*WHAT IS NEEDED*.
Reproduce each of the rows below word for word, leaving nothing out and changing nothing.

※ ※ ※

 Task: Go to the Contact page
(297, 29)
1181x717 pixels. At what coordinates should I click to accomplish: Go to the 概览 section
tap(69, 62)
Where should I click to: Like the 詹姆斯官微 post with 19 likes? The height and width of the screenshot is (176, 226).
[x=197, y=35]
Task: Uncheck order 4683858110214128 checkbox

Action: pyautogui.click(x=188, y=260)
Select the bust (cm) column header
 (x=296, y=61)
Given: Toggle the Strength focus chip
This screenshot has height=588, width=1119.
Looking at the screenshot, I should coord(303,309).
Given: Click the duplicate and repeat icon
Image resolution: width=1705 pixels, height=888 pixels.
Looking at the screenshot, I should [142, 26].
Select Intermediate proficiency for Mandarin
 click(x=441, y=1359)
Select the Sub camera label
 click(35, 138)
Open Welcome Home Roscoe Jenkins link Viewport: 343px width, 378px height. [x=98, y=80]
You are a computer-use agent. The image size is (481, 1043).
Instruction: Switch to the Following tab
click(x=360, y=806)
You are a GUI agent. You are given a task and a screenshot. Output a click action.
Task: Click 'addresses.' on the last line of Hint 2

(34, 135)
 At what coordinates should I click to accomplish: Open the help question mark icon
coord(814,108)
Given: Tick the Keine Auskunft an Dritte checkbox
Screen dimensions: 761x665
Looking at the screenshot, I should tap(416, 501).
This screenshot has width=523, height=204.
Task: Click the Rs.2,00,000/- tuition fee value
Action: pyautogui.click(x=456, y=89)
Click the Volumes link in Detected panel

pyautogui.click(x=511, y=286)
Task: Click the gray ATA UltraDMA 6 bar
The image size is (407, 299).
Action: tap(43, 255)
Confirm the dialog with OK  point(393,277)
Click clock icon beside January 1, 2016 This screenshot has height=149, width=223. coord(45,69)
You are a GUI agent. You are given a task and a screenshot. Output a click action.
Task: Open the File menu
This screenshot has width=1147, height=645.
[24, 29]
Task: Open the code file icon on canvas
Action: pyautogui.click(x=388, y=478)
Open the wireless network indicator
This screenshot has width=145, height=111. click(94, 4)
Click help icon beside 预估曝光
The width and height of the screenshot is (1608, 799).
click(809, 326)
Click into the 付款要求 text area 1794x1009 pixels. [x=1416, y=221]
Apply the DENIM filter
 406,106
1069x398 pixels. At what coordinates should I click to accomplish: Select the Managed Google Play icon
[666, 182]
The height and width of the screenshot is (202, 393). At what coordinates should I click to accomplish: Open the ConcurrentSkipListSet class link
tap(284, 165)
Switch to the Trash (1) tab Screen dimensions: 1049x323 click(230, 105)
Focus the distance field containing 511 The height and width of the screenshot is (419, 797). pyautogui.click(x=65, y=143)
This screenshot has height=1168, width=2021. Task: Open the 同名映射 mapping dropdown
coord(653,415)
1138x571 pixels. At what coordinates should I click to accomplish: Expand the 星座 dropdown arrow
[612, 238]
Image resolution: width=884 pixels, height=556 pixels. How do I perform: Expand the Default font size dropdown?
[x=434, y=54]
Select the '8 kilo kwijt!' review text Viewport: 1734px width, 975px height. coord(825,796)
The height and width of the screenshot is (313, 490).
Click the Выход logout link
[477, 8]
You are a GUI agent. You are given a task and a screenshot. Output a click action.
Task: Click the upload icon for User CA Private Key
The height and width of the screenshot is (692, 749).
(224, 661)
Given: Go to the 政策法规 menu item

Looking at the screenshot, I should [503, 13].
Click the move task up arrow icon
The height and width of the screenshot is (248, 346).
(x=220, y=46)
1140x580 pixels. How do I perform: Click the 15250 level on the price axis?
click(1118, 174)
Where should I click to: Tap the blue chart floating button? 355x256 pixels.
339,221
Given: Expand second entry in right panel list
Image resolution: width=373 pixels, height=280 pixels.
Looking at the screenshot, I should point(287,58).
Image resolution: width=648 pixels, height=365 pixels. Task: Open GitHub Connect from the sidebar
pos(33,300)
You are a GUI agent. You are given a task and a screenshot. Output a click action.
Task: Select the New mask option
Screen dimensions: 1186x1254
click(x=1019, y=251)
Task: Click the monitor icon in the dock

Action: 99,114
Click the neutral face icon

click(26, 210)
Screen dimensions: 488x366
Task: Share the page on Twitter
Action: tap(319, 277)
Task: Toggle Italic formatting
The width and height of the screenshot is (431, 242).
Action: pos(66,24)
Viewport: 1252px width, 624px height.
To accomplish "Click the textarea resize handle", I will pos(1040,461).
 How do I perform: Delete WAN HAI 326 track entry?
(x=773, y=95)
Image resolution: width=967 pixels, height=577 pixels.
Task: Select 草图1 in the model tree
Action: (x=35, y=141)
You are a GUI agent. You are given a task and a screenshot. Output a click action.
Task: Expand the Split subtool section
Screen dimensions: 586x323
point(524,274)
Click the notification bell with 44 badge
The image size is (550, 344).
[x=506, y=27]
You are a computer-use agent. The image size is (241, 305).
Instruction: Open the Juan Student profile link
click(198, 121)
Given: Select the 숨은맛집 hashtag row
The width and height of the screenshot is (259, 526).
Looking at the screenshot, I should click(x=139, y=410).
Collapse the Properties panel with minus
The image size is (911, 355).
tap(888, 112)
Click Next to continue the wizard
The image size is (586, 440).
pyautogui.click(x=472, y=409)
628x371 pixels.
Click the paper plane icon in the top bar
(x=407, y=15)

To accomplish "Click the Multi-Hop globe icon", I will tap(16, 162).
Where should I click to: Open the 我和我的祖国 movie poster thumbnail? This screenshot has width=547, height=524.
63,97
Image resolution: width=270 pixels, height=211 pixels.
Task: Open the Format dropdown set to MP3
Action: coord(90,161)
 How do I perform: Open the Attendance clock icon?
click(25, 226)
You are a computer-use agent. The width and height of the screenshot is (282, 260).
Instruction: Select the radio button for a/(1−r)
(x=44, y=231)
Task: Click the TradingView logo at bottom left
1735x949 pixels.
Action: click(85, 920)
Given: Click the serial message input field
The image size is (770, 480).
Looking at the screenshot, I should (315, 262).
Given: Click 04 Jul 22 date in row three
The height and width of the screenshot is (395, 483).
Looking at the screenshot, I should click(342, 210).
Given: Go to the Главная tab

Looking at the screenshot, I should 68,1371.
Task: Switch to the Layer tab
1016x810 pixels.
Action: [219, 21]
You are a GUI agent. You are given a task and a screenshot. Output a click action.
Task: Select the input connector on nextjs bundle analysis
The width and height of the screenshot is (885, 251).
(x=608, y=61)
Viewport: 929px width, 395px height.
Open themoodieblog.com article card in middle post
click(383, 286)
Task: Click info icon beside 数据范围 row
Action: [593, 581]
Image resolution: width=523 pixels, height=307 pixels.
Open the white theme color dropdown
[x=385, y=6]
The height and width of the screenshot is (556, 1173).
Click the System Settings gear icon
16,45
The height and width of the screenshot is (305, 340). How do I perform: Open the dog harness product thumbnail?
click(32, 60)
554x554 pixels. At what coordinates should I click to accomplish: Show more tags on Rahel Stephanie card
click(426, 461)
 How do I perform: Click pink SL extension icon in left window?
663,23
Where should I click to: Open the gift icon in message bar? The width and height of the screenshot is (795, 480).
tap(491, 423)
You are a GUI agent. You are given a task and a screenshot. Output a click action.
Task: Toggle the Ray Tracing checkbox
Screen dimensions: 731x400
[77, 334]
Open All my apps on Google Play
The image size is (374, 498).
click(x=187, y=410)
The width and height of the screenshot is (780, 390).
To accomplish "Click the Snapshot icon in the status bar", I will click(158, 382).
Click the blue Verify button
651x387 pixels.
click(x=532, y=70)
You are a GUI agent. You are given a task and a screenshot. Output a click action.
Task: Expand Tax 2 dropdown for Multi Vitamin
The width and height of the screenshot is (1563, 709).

※ ※ ※

*CORRECT RESPONSE*.
 Task: Go to the Contact page
(297, 29)
1181x717 pixels. At what coordinates should I click to accomplish: Go to the 概览 section
tap(69, 62)
Where should I click to: Like the 詹姆斯官微 post with 19 likes? The height and width of the screenshot is (176, 226).
[x=197, y=35]
Task: Uncheck order 4683858110214128 checkbox

Action: pyautogui.click(x=188, y=260)
Select the bust (cm) column header
 (x=296, y=61)
Given: Toggle the Strength focus chip
This screenshot has height=588, width=1119.
Looking at the screenshot, I should coord(303,309).
Given: Click the duplicate and repeat icon
Image resolution: width=1705 pixels, height=888 pixels.
Looking at the screenshot, I should [142, 26].
Select Intermediate proficiency for Mandarin
 click(x=441, y=1359)
Select the Sub camera label
 click(35, 138)
Open Welcome Home Roscoe Jenkins link Viewport: 343px width, 378px height. [x=98, y=80]
You are a computer-use agent. The image size is (481, 1043).
Instruction: Switch to the Following tab
click(x=360, y=806)
You are a GUI agent. You are given a task and a screenshot. Output a click action.
Task: Click 'addresses.' on the last line of Hint 2

(34, 135)
 At what coordinates should I click to accomplish: Open the help question mark icon
coord(814,108)
Given: Tick the Keine Auskunft an Dritte checkbox
Screen dimensions: 761x665
Looking at the screenshot, I should tap(416, 501).
This screenshot has width=523, height=204.
Task: Click the Rs.2,00,000/- tuition fee value
Action: pyautogui.click(x=456, y=89)
Click the Volumes link in Detected panel

pyautogui.click(x=511, y=286)
Task: Click the gray ATA UltraDMA 6 bar
The image size is (407, 299).
Action: tap(43, 255)
Confirm the dialog with OK  point(393,277)
Click clock icon beside January 1, 2016 This screenshot has height=149, width=223. coord(45,69)
You are a GUI agent. You are given a task and a screenshot. Output a click action.
Task: Open the File menu
This screenshot has width=1147, height=645.
[24, 29]
Task: Open the code file icon on canvas
Action: pyautogui.click(x=388, y=478)
Open the wireless network indicator
This screenshot has width=145, height=111. click(94, 4)
Click help icon beside 预估曝光
The width and height of the screenshot is (1608, 799).
click(809, 326)
Click into the 付款要求 text area 1794x1009 pixels. [x=1416, y=221]
Apply the DENIM filter
 406,106
1069x398 pixels. At what coordinates should I click to accomplish: Select the Managed Google Play icon
[666, 182]
The height and width of the screenshot is (202, 393). At what coordinates should I click to accomplish: Open the ConcurrentSkipListSet class link
tap(284, 165)
Switch to the Trash (1) tab Screen dimensions: 1049x323 click(230, 105)
Focus the distance field containing 511 The height and width of the screenshot is (419, 797). pyautogui.click(x=65, y=143)
This screenshot has height=1168, width=2021. Task: Open the 同名映射 mapping dropdown
coord(653,415)
1138x571 pixels. At what coordinates should I click to accomplish: Expand the 星座 dropdown arrow
[612, 238]
Image resolution: width=884 pixels, height=556 pixels. How do I perform: Expand the Default font size dropdown?
[x=434, y=54]
Select the '8 kilo kwijt!' review text Viewport: 1734px width, 975px height. coord(825,796)
The height and width of the screenshot is (313, 490).
Click the Выход logout link
[477, 8]
You are a GUI agent. You are given a task and a screenshot. Output a click action.
Task: Click the upload icon for User CA Private Key
The height and width of the screenshot is (692, 749).
(224, 661)
Given: Go to the 政策法规 menu item

Looking at the screenshot, I should [503, 13].
Click the move task up arrow icon
The height and width of the screenshot is (248, 346).
(x=220, y=46)
1140x580 pixels. How do I perform: Click the 15250 level on the price axis?
click(1118, 174)
Where should I click to: Tap the blue chart floating button? 355x256 pixels.
339,221
Given: Expand second entry in right panel list
Image resolution: width=373 pixels, height=280 pixels.
Looking at the screenshot, I should point(287,58).
Image resolution: width=648 pixels, height=365 pixels. Task: Open GitHub Connect from the sidebar
pos(33,300)
You are a GUI agent. You are given a task and a screenshot. Output a click action.
Task: Select the New mask option
Screen dimensions: 1186x1254
click(x=1019, y=251)
Task: Click the monitor icon in the dock

Action: 99,114
Click the neutral face icon

click(26, 210)
Screen dimensions: 488x366
Task: Share the page on Twitter
Action: tap(319, 277)
Task: Toggle Italic formatting
The width and height of the screenshot is (431, 242).
Action: pos(66,24)
Viewport: 1252px width, 624px height.
To accomplish "Click the textarea resize handle", I will pos(1040,461).
 How do I perform: Delete WAN HAI 326 track entry?
(x=773, y=95)
Image resolution: width=967 pixels, height=577 pixels.
Task: Select 草图1 in the model tree
Action: (x=35, y=141)
You are a GUI agent. You are given a task and a screenshot. Output a click action.
Task: Expand the Split subtool section
Screen dimensions: 586x323
point(524,274)
Click the notification bell with 44 badge
The image size is (550, 344).
[x=506, y=27]
You are a computer-use agent. The image size is (241, 305).
Instruction: Open the Juan Student profile link
click(198, 121)
Given: Select the 숨은맛집 hashtag row
The width and height of the screenshot is (259, 526).
Looking at the screenshot, I should click(x=139, y=410).
Collapse the Properties panel with minus
The image size is (911, 355).
tap(888, 112)
Click Next to continue the wizard
The image size is (586, 440).
pyautogui.click(x=472, y=409)
628x371 pixels.
Click the paper plane icon in the top bar
(x=407, y=15)

To accomplish "Click the Multi-Hop globe icon", I will tap(16, 162).
Where should I click to: Open the 我和我的祖国 movie poster thumbnail? This screenshot has width=547, height=524.
63,97
Image resolution: width=270 pixels, height=211 pixels.
Task: Open the Format dropdown set to MP3
Action: coord(90,161)
 How do I perform: Open the Attendance clock icon?
click(25, 226)
You are a computer-use agent. The width and height of the screenshot is (282, 260).
Instruction: Select the radio button for a/(1−r)
(x=44, y=231)
Task: Click the TradingView logo at bottom left
1735x949 pixels.
Action: click(85, 920)
Given: Click the serial message input field
The image size is (770, 480).
Looking at the screenshot, I should (315, 262).
Given: Click 04 Jul 22 date in row three
The height and width of the screenshot is (395, 483).
Looking at the screenshot, I should click(342, 210).
Given: Go to the Главная tab

Looking at the screenshot, I should 68,1371.
Task: Switch to the Layer tab
1016x810 pixels.
Action: [219, 21]
You are a GUI agent. You are given a task and a screenshot. Output a click action.
Task: Select the input connector on nextjs bundle analysis
The width and height of the screenshot is (885, 251).
(x=608, y=61)
Viewport: 929px width, 395px height.
Open themoodieblog.com article card in middle post
click(383, 286)
Task: Click info icon beside 数据范围 row
Action: [593, 581]
Image resolution: width=523 pixels, height=307 pixels.
Open the white theme color dropdown
[x=385, y=6]
The height and width of the screenshot is (556, 1173).
Click the System Settings gear icon
16,45
The height and width of the screenshot is (305, 340). How do I perform: Open the dog harness product thumbnail?
click(32, 60)
554x554 pixels. At what coordinates should I click to accomplish: Show more tags on Rahel Stephanie card
click(426, 461)
 How do I perform: Click pink SL extension icon in left window?
663,23
Where should I click to: Open the gift icon in message bar? The width and height of the screenshot is (795, 480).
tap(491, 423)
You are a GUI agent. You are given a task and a screenshot. Output a click action.
Task: Toggle the Ray Tracing checkbox
Screen dimensions: 731x400
[77, 334]
Open All my apps on Google Play
The image size is (374, 498).
click(x=187, y=410)
The width and height of the screenshot is (780, 390).
To accomplish "Click the Snapshot icon in the status bar", I will click(158, 382).
Click the blue Verify button
651x387 pixels.
click(x=532, y=70)
You are a GUI agent. You are given a task and a screenshot. Output a click action.
Task: Expand Tax 2 dropdown for Multi Vitamin
The width and height of the screenshot is (1563, 709).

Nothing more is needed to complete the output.